This toolkit was created in partnership with PERTS to support educators who are taking action in their classrooms.
Simple ways you can increase student engagement
Relating lessons to students’ lives can go a long way in helping them make important connections between the things they care about the content they’re learning. By allowing students the opportunity to reflect on what they are learning and its connection to their lives, you can enable deeper engagement in the classroom. This practice shares a simple formula for making those connections a part of your routine, and is packed with links to curated resources for math, science, and social studies teachers.
Students engage deeply in learning when schoolwork feels relevant to their lives.
Research shows that in order for students to be motivated and engaged in their learning, they need to value it. In other words, it has to be relevant to their lives. Encouraging students to make connections between course material and their lives has been shown to promote both interest and performance for students who did not expect to do well (Hulleman & Harackiewicz, 2009).
When students see a connection between school and their goals for the future, they are more likely to value schoolwork, feel connected to school, and be invested in learning.

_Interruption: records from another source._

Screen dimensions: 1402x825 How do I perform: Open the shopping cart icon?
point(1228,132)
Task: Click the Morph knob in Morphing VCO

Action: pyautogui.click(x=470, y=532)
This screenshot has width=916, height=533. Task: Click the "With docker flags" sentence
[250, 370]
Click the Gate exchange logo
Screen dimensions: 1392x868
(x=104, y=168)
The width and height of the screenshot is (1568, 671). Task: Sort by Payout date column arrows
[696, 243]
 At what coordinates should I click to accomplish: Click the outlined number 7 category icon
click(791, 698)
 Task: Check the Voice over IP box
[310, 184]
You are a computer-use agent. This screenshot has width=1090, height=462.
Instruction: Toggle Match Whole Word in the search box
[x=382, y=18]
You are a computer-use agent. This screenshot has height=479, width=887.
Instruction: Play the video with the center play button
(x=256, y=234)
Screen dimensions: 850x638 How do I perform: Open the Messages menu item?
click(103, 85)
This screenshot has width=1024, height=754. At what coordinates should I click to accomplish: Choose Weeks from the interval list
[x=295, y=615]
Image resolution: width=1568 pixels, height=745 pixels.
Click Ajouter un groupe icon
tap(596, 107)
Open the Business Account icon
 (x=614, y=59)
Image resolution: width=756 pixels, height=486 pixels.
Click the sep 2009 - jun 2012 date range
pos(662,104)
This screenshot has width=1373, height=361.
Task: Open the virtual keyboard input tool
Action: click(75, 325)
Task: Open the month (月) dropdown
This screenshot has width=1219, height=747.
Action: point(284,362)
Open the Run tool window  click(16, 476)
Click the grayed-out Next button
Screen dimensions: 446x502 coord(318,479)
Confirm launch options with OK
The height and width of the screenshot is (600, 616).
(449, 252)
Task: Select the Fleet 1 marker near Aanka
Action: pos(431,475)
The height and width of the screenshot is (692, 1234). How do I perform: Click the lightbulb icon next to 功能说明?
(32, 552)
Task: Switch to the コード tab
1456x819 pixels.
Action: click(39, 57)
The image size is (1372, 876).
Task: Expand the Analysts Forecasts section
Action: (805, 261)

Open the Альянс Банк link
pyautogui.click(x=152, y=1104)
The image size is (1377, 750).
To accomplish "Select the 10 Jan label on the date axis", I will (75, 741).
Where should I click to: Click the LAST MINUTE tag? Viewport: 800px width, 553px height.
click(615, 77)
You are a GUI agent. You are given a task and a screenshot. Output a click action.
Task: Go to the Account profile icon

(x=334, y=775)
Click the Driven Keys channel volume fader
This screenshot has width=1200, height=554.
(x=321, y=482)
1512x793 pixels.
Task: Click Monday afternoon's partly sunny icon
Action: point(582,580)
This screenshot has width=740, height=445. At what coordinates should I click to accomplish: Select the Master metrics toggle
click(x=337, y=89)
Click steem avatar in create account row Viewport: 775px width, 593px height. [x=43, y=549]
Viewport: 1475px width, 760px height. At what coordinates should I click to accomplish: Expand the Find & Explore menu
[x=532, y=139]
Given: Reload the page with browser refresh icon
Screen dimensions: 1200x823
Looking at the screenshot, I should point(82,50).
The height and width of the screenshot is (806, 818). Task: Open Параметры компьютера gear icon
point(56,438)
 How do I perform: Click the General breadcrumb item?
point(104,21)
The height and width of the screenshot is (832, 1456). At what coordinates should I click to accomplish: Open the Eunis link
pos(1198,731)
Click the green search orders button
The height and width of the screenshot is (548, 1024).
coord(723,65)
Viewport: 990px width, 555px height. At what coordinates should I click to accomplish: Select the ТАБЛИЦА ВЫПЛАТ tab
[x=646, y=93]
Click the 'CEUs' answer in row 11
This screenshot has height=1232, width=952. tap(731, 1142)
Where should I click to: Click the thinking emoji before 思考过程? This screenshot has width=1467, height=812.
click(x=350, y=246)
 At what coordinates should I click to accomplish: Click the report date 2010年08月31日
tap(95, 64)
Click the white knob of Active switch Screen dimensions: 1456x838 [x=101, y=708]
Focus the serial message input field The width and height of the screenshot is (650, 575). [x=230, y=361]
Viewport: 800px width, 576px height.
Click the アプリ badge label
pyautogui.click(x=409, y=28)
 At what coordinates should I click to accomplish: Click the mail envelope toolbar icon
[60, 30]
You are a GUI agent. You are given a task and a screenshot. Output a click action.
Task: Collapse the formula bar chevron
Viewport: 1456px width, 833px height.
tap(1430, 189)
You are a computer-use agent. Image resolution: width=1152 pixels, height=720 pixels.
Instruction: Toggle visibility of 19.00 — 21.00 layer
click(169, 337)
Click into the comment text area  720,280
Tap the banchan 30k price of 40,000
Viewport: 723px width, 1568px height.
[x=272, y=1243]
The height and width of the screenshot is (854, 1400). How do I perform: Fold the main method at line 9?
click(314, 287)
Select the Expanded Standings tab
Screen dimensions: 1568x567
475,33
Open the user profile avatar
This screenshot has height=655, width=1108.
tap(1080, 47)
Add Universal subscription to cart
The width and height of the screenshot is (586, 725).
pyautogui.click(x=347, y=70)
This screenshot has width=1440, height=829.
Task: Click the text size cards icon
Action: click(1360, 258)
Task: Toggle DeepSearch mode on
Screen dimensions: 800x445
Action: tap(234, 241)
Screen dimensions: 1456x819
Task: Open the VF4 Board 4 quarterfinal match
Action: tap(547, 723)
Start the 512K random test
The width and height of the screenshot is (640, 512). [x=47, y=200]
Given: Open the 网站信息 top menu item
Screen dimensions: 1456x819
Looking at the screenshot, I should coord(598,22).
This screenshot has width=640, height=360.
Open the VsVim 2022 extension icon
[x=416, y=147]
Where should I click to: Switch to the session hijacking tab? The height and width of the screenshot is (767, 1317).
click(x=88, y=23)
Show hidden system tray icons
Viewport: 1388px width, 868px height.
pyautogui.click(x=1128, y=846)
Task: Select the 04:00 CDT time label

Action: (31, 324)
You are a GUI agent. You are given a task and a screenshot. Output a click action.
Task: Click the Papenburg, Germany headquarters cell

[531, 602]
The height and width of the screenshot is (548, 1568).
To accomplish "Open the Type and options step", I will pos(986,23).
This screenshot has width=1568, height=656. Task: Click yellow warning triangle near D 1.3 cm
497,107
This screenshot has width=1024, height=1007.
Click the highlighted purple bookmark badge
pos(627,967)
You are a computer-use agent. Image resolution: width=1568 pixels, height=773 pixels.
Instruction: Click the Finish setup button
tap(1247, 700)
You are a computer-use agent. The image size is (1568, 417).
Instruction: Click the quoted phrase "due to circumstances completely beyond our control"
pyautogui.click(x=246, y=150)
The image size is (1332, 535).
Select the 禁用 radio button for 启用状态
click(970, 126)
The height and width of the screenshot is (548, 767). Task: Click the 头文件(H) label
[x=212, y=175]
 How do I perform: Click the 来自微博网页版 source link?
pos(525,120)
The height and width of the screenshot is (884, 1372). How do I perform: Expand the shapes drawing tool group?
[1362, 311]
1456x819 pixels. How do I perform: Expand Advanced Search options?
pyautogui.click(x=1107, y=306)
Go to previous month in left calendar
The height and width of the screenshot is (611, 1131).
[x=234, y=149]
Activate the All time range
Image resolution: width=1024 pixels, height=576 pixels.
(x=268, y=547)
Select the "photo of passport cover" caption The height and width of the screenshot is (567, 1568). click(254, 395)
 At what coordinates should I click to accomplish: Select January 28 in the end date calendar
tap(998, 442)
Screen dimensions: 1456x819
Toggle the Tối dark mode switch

Multiple studies have shown that students—especially students who start out less interested in a subject—experience higher motivation and performance after describing how a week’s lessons relate to their own life, even if they only do it a few times over a whole semester (Hulleman & Harackiewicz, 2009).
Inspired to try this practice?
The purpose of this practice is to help students make connections between their lives and content through scheduled written reflections on what they are learning in class and why it’s relevant to them. The resources in the toolkit provide inspiration and tools you can use to help students make these connections on their own in different content areas.
Here’s an overview of what you can expect and what you will need as you plan:
- Who should try it? This practice can be easily adapted for any K-12 classroom.
- When you should you try it? This practice can be tried any time during the school year.
- What materials are needed? You will need:
- Journals, paper, or another way for students to capture reflections
- Pen or pencils for each student
- How much time is needed? This practice is estimated to take 15 minutes to complete with students, with a discussion that can be extended as time allows.